Precious Roy wrote:
Horses are very fragile and extremely expensive. It doesn't take much to seriously injure a horse by pushing it too hard. Horses are not made for sprinting all out. Their lower limbs are very fragile. So, the limits of what a horse can do in training are pretty well defined and well established over many years of trial and error. The other thing is that horses are animals. You can't get a horse to lift weights, do pilates/yoga or plyometrics. A horse can run at different speeds for different lengths of time and that is about it. People have been able to improve because they have been able to improve upon training techniques year after year. Yes, people have been doping and equipment has improved. But there is a huge difference in the quality of training today versus the 1970s.

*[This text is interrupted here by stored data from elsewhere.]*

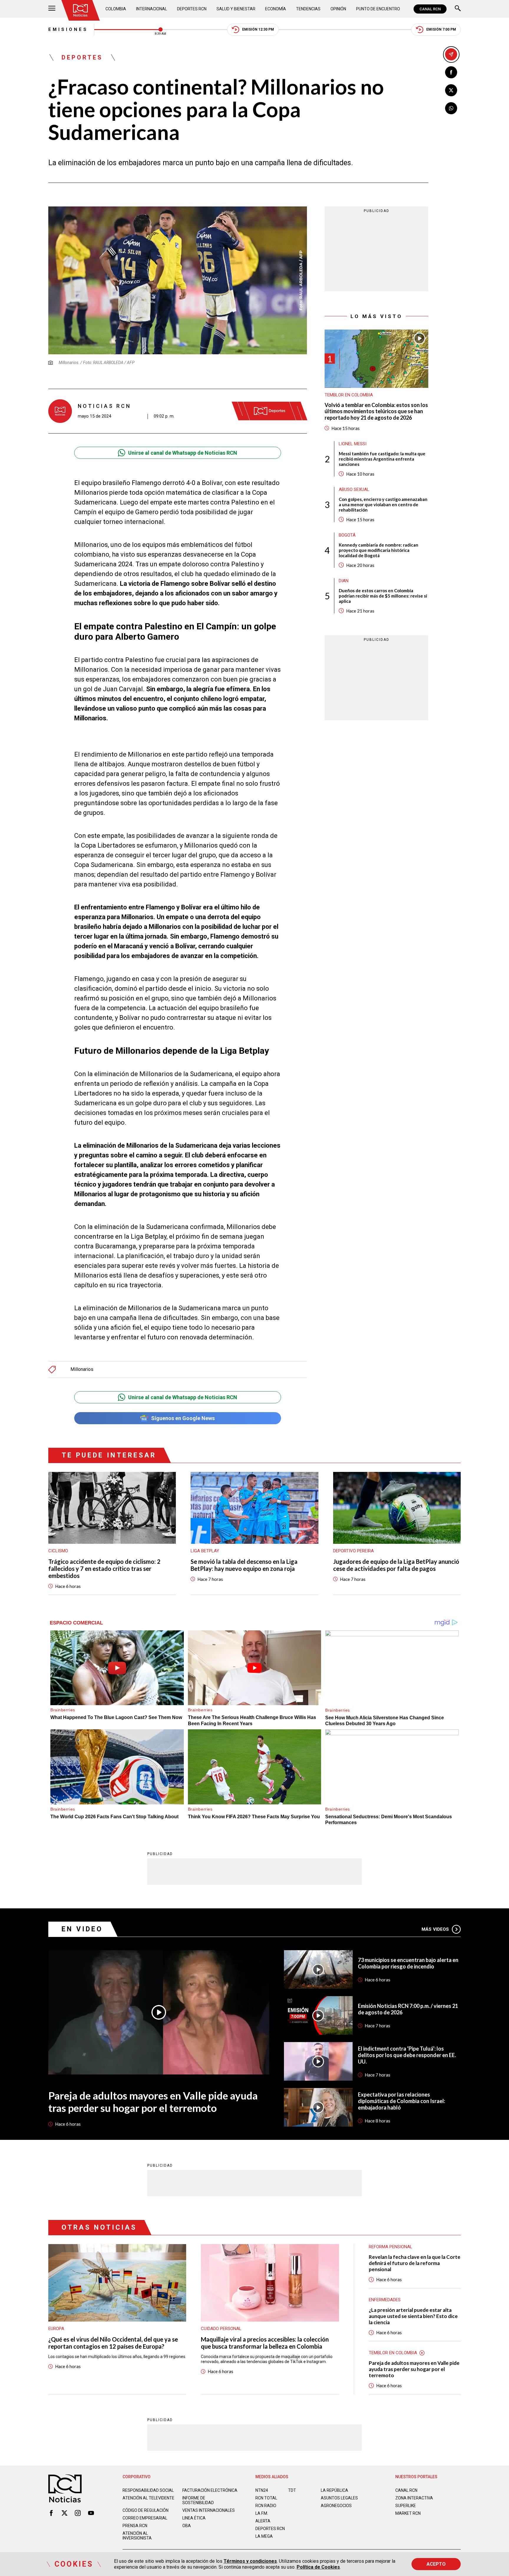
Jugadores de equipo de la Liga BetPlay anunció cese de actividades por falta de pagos (396, 1565)
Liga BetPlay (205, 1550)
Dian (343, 580)
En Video (82, 1929)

I ran jr high track and XC under a coach who was a Div I runner at UGA and made NCAA champs in 5k. She was about as good as you would find back then. The training kids do today is on a completely different level.
Horses "fragile"? You're joking. This is an animal of several hundred kilo that can run at 60-70kph for a significant distance (3-4kilometres), that can sprint at over 85kph for a 1/4mile (a quarter horse) and all the while carrying a human burden. They are an incredibly powerful animal. They survived against every kind of danger for millions of years before domestication. In the Middle Ages they carried knights into battle. The draught horse was the first version of a tractor.
The area where they can be vulnerable is internal infection - as any living creature can be - and sometimes tendon inflammation and stress fractures when pushed to their limits. But that isn't most horses. They are injured far less than we are. They are far better athletes. But breeding has produced a near unimprovable animal. That is the one area we have not employed to produce the best human athletes. So we rely more on training, technique and drugs.